The inventive concepts described herein relate to nonvolatile memory devices, and more particularly to methods of programming and reading nonvolatile memory devices.
Semiconductor memory devices may be classified into volatile semiconductor memory devices and nonvolatile semiconductor memory devices. While volatile semiconductor memory devices may perform read and write operations at high speed, contents stored therein may be lost when the devices are powered-off. Nonvolatile semiconductor memory devices may retain contents stored therein even when powered-off. For this reason, nonvolatile semiconductor memory devices are typically used to store contents that are to be retained regardless of whether the devices are powered on or off.
Examples of nonvolatile semiconductor memory devices include mask read-only memories (MROMs), programmable ROMs (PROMs), erasable programmable ROMs (EPROMs), electrically erasable programmable ROMs (EEPROMs), or the like.

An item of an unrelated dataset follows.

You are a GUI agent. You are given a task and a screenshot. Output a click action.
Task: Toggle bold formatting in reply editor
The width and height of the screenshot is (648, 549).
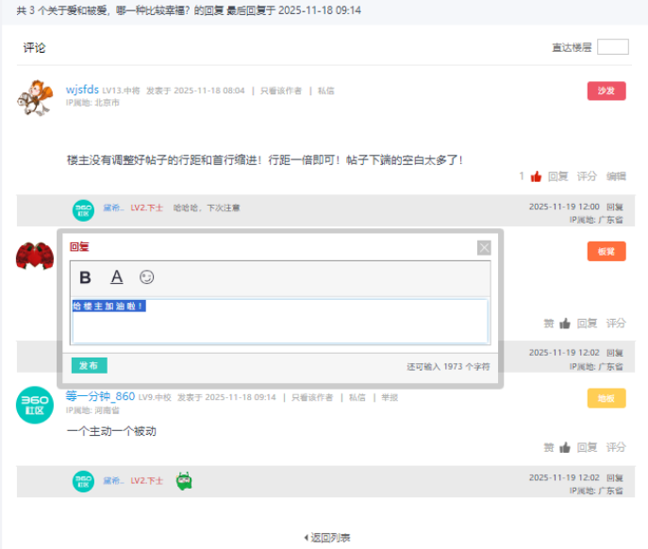click(85, 277)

A flash memory device is a typical nonvolatile memory device. Flash memory devices are widely used as voice and image storing mediums of electronic apparatuses such as computers, cellular phones, personal digital assistants (PDAs), digital cameras, camcorders, voice recorders, MP3 players, handheld PCs, game machines, facsimiles, scanners, printers, or the like.
As highly integrated memory devices have recently become increasingly necessary, multi-bit memory devices capable of storing multi-bit data in memory cells have become more common. As the operation speed of electronic devices increase, the operation speed of memory devices must also increase. However, programming speed and reading speed of flash memories are generally low.